**Work required:**
Return the lines beginning at the one that contains "Viewport: 1568px width, 545px height." and running to the end of the records, exactly and with nothing else. Omit pictures.

(Stored data entries)
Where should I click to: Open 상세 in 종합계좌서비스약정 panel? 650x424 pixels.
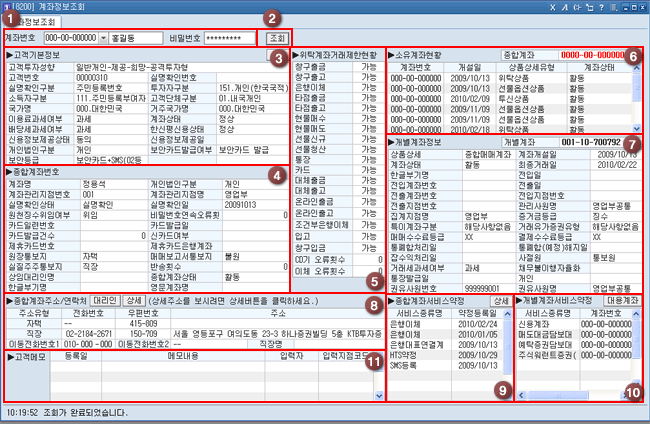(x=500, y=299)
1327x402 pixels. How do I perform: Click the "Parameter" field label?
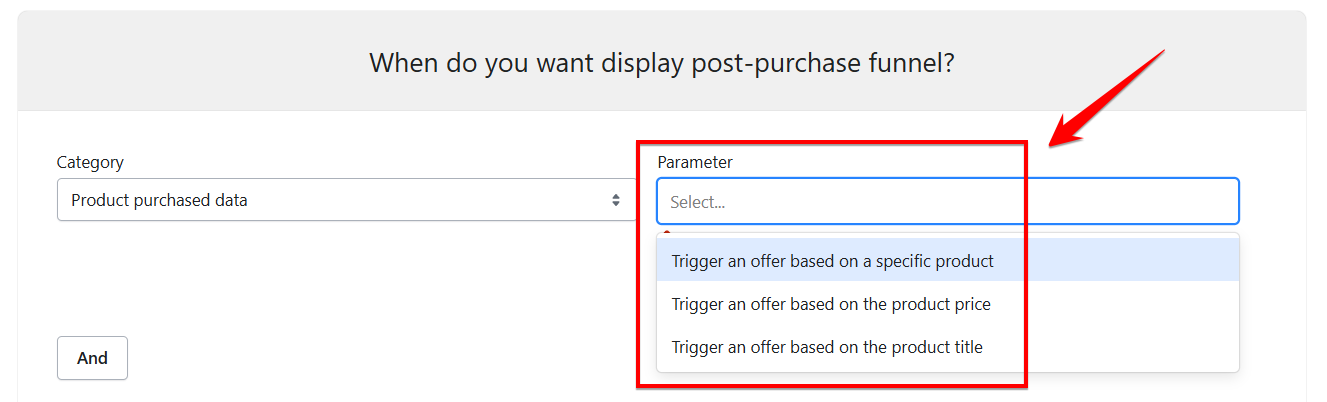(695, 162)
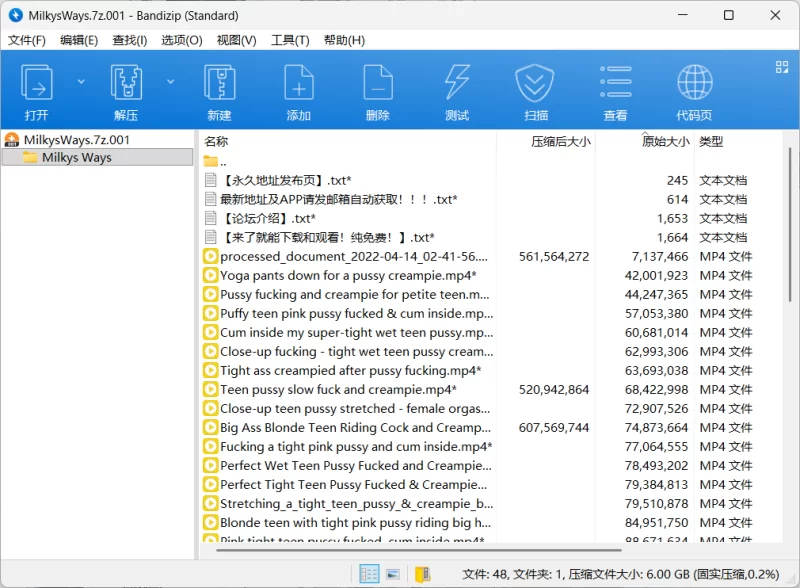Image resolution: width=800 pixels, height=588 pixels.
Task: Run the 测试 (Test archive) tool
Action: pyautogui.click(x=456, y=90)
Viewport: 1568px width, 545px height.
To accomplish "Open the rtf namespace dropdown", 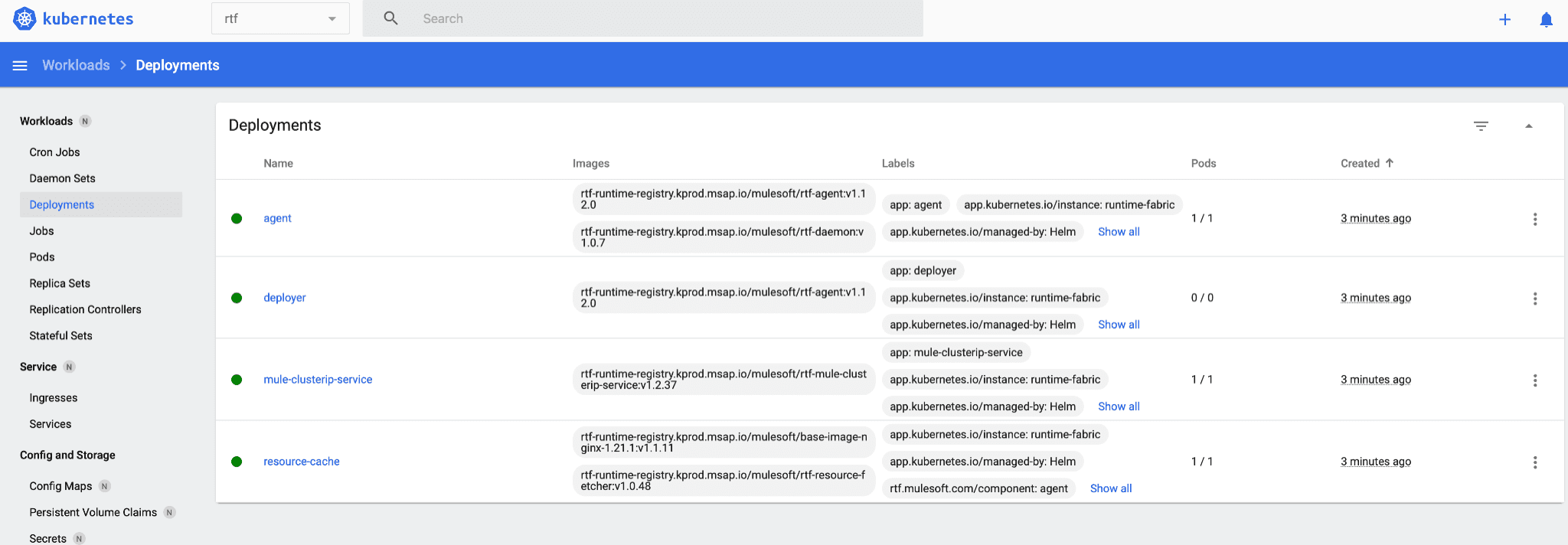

**Task solution:**
Viewport: 1568px width, 545px height.
To accomplish "Open the rtf namespace dropdown", 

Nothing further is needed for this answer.